Gesù conclude la parabola con una sequenza di nette distinzioni, come i maestri di una volta che sulla lavagna tracciavano una linea verticale per segnare da una parte i nomi dei buoni e dall’altra quello degli indisciplinati. Dunque, da un lato ci sono le cose minime e le ricchezze ingiuste, quelle materiali e periture, dall’altro lato le cose grandi e le ricchezze vere, lo Spirito, il Regno di Dio; da una parte i beni degli altri, del prossimo e dall’altra i nostri; da un lato c’è Mammona, il demone della ricchezza, la ricchezza umana divinizzata e dall’altra parte c’è Dio con la sua promessa di un Regno di prosperità e pace. Gesù afferma: «Se dunque non siete stati fedeli nelle ricchezze ingiuste, chi vi affiderà quelle vere?»
La linea divisoria sta nel discernimento, nell’avvedutezza, nella fedeltà e nella giustizia. Chi è capace di essere fedele nelle prima categoria lo sarà anche nella seconda. Solo chi è stato capace di essere fedele nelle ricchezze ingiuste, come le abbiamo descritte prima, potrà essere degno di vedersi affidare quelle vere. Soltanto chi è stato fedele, integro e avveduto, nell’amministrare i beni altrui, quelli non suoi, potrà ottenere i suoi, ovvero la propria salvezza ed entrare nel Regno di Dio.

Vorrei ora aggiungere un’ultima considerazione. E’ giusto e fondato tenere sempre presente la prospettiva escatologica dell’avvento del Regno di Dio in cui il male e la morte saranno definitivamente vinti. Ma interpretare quanto abbiamo ascoltato e su cui abbiamo riflettuto solo secondo questa chiave di lettura, proiettando tutto nella speranza della salvezza futura, mi sembra troppo riduttivo.
Oso fare un passo avanti affermando che Gesù con questa parabola non volesse indicare ai suoi discepoli solo come comportarsi (le cose minime, le ricchezze ingiuste) nella prospettiva del Regno di Dio e della vita eterna (le cose grandi, le ricchezze vere). Il Figlio di Dio, Gesù, che in quanto Dio incarnato è stato in grado di provare tutte le sensazioni, le debolezze e le tentazioni umane e al tempo stesso di superarle e di indicare la strada da seguire fino alla morte in croce, ha chiamato i propri discepoli e chiama anche noi ad un radicale cambiamento di mentalità da attuare nell’immediato della nostra vita terrena. Gesù ci chiede di agire con «dignità» e «integrità» anche nelle cose minime non solo in vista di conquistare le cose grandi, per un utilitarismo che in fondo resterebbe personale ed egoistico.

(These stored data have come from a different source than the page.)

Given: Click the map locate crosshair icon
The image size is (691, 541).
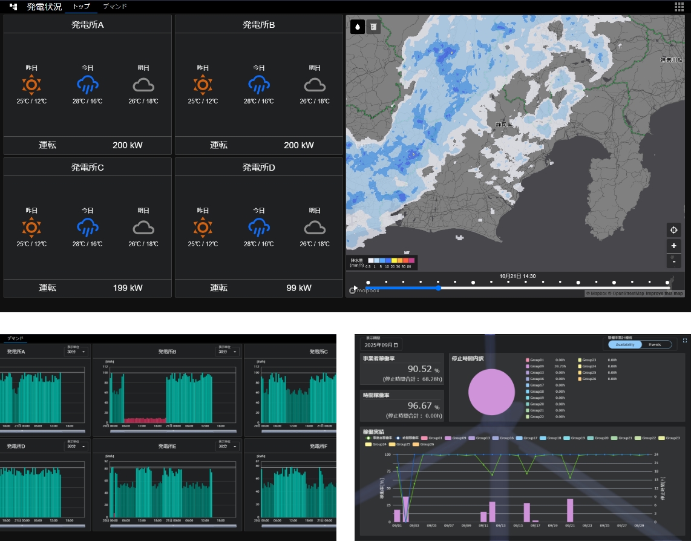Looking at the screenshot, I should (673, 230).
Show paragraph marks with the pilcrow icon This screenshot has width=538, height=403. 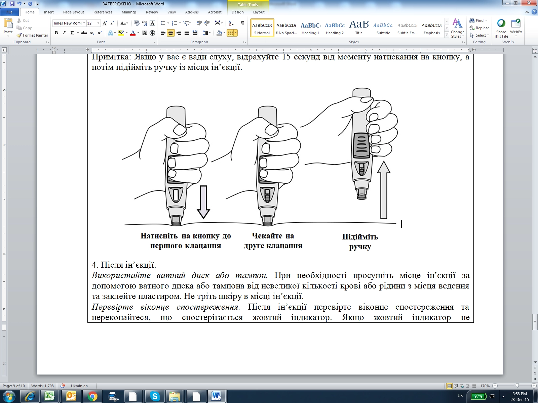tap(242, 23)
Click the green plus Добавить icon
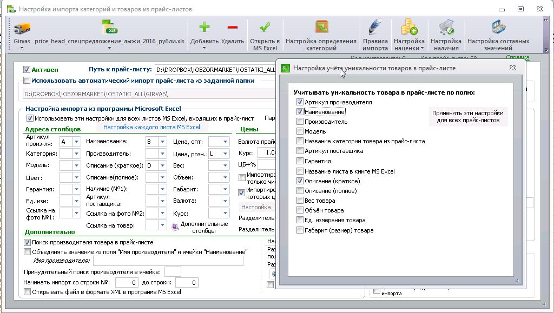This screenshot has width=554, height=313. [204, 27]
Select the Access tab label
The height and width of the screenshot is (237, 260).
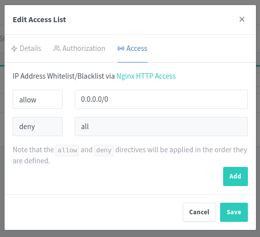137,48
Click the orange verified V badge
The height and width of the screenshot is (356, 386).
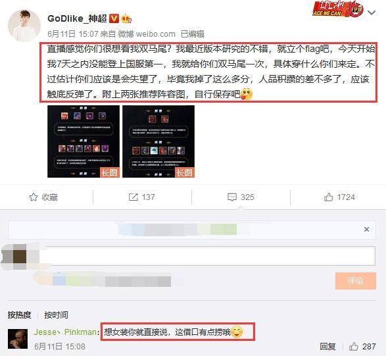tap(114, 18)
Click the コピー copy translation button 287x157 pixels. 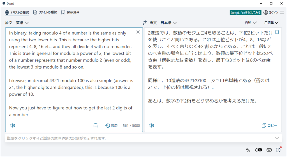pyautogui.click(x=269, y=126)
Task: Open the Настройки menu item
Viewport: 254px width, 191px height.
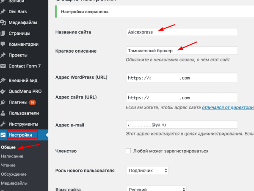Action: coord(19,135)
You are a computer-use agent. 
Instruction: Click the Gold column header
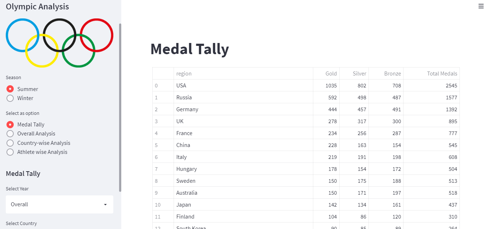(331, 73)
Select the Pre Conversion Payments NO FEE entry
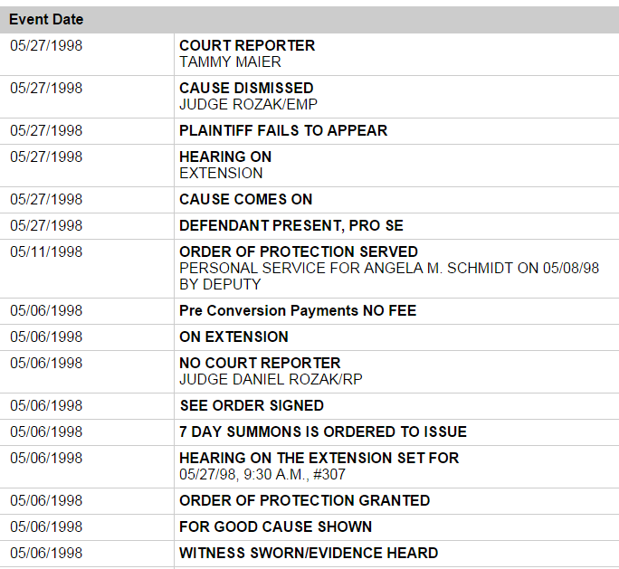 point(298,310)
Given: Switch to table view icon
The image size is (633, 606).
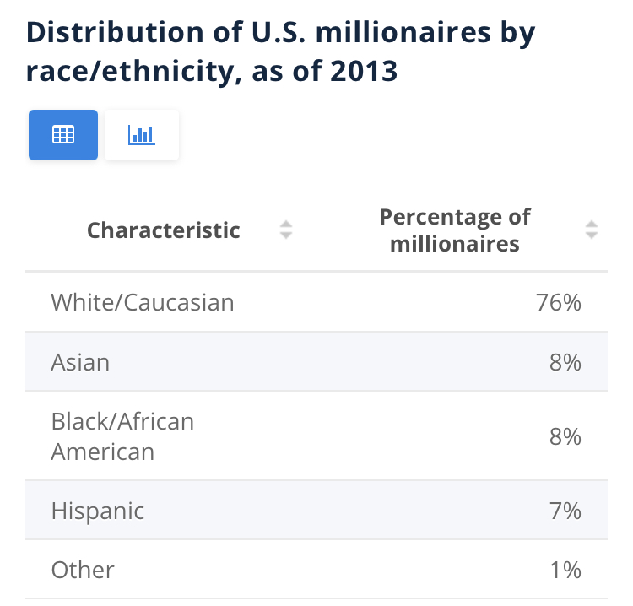Looking at the screenshot, I should pos(63,135).
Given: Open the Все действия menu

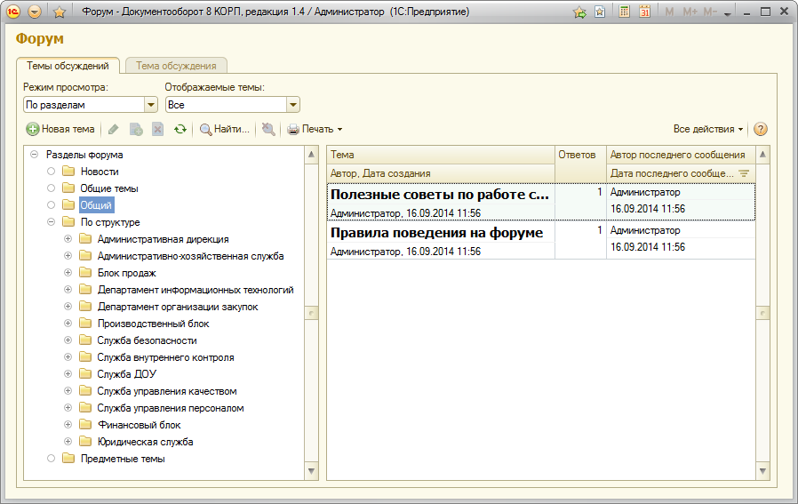Looking at the screenshot, I should 707,129.
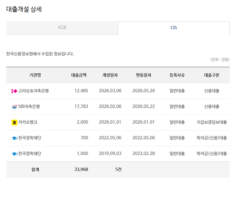Click the 한국장학재단 icon in 700 row
Viewport: 246px width, 219px height.
(x=14, y=138)
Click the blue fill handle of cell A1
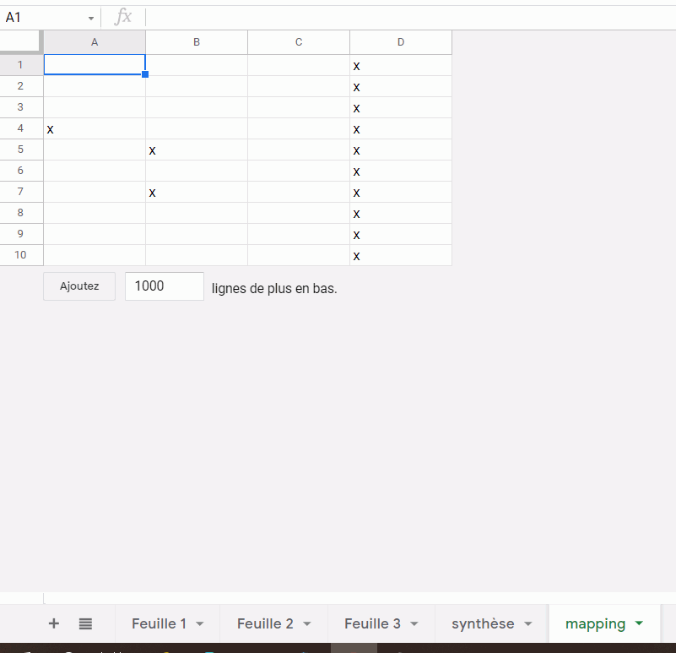This screenshot has width=676, height=653. tap(145, 74)
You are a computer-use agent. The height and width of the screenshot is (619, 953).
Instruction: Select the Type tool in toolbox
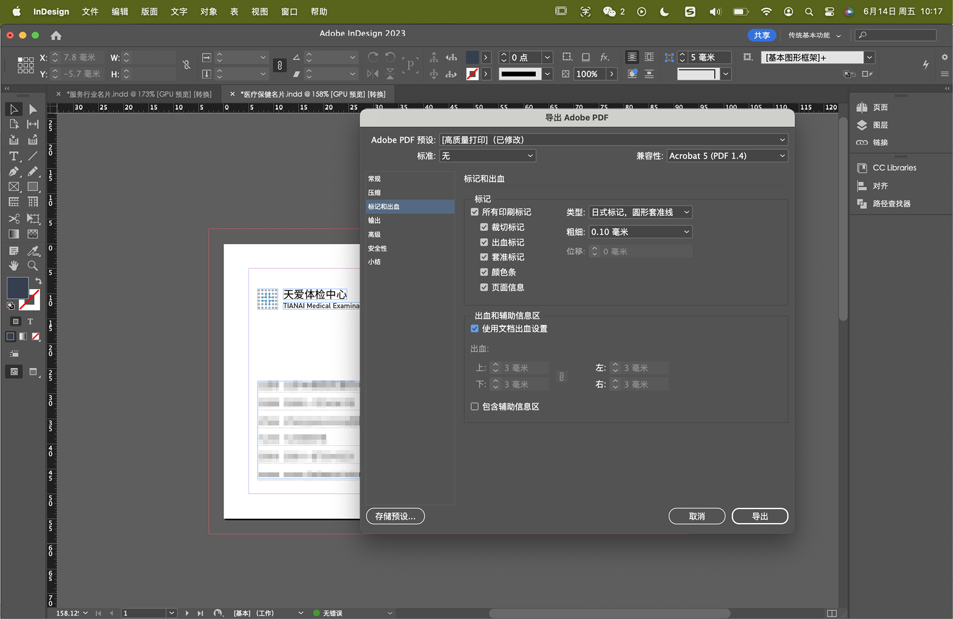tap(13, 156)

L’amministratore della parabola agisce per tutelare il proprio futuro ma lo fa creando un vantaggio agli altri, certamente non mosso dall’amore per gli altri, ma questo ci fa comprendere che siamo chiamati ad agire come buoni amministratori dei beni che Dio ci ha affidato, di cui la Creazione è il principale, non solo per noi stessi ma soprattutto per il bene degli altri e delle future generazioni.
Violando l’ambiente, sprecando le risorse naturali, sperperando le ricchezze del creato, devastando i territori, appiccando fuoco ai boschi, inquinando i fiumi, i mari e l’aria che respiriamo, che solo apparentemente sono cose minime, danneggiamo gli altri esseri umani e pregiudichiamo la vita della Terra e l’esistenza delle generazioni che ci seguiranno. Anche se nella posizione che occupiamo riteniamo di non avere responsabilità in questi processi se li lasciamo continuare senza protestare, senza opporci, se la nostra predicazione dell’Evangelo non comporta un coinvolgimento coerente per promuovere la tutela del Creato e per sostenere le popolazioni che subiscono i danni delle azioni scellerate dei governi e delle multinazionali che per accumulare ricchezze stravolgono la Creazione ci rendiamo complici e siamo non meno colpevoli. In qualunque posizione della scala sociale siamo, qualunque sia il nostra ruolo nella società, la nostra età anagrafica, la nostra istruzione, la forza rivoluzionaria e rinnovatrice dell’insegnamento di Gesù ci interpella, ci sollecita e spinge (“to urge” in inglese), ci chiama ad agire per il bene degli altri, per la salvaguardia dell’ambiente nel pieno rispetto della integrità di ogni essere vivente, a preservare, a tutelare e a garantire la dignità di ogni essere umano.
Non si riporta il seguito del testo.